"""OIDC provider with PKCE support and automatic discovery."""
from __future__ import annotations
import base64
import hashlib
import secrets
import time
from datetime import datetime, timezone
from typing import TYPE_CHECKING, Any
import httpx
from kstlib.auth.errors import (
ConfigurationError,
DiscoveryError,
TokenExchangeError,
TokenValidationError,
)
from kstlib.auth.models import (
AuthFlow,
PreflightReport,
PreflightResult,
PreflightStatus,
Token,
)
from kstlib.auth.providers.base import load_provider_from_config
from kstlib.auth.providers.oauth2 import OAuth2Provider
from kstlib.logging import TRACE_LEVEL, get_logger
if TYPE_CHECKING:
from kstlib.auth.providers.base import AuthProviderConfig
from kstlib.auth.token import AbstractTokenStorage
logger = get_logger(__name__)
[docs]
class OIDCProvider(OAuth2Provider):
"""OpenID Connect provider with PKCE and automatic discovery.

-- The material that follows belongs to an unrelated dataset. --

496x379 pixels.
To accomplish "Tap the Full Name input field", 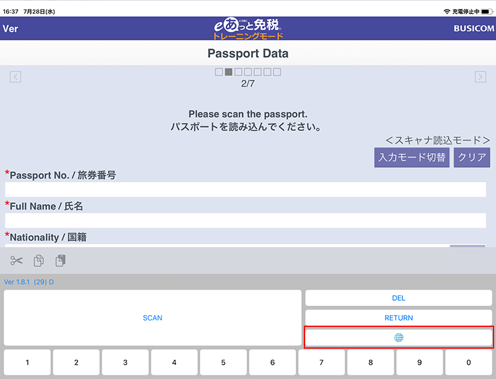I will (x=246, y=221).
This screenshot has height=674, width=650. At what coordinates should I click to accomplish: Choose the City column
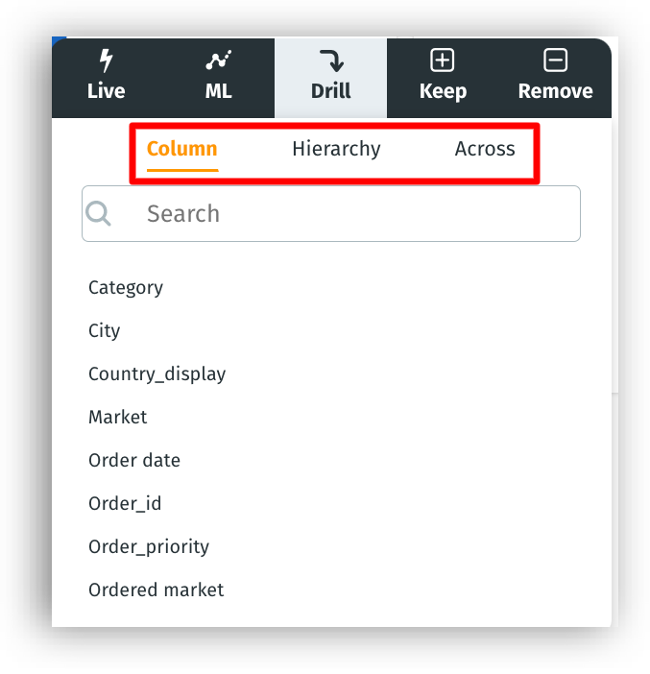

Extends OAuth2Provider with:
- Automatic discovery of endpoints via .well-known/openid-configuration
- PKCE (Proof Key for Code Exchange) for enhanced security
- ID token validation (signature, claims)
- UserInfo endpoint support
Example:
>>> from kstlib.auth.providers import OIDCProvider, AuthProviderConfig # doctest: +SKIP
>>> from kstlib.auth.token import MemoryTokenStorage # doctest: +SKIP
>>>
>>> config = AuthProviderConfig( # doctest: +SKIP
... client_id="my-app",
... issuer="https://auth.example.com",
... scopes=["openid", "profile", "email"],
... pkce=True, # Enabled by default
... )
>>> provider = OIDCProvider("example", config, MemoryTokenStorage()) # doctest: +SKIP
>>> url, state = provider.get_authorization_url() # doctest: +SKIP
>>> # User authenticates, provider.exchange_code() handles PKCE automatically
Config-driven usage:
>>> # Configure in kstlib.conf.yml:
>>> # auth:
>>> # providers:
>>> # corporate:
>>> # type: oidc
>>> # issuer: https://idp.corp.local/realms/main
>>> # client_id: my-app
>>> # scopes: [openid, profile, email]
>>> # pkce: true
>>> provider = OIDCProvider.from_config("corporate") # doctest: +SKIP
"""
[docs]
@classmethod
def from_config(
cls,
provider_name: str,
*,
config: dict[str, Any] | None = None,
http_client: httpx.Client | None = None,
**overrides: Any,
) -> OIDCProvider:
"""Create an OIDCProvider from configuration.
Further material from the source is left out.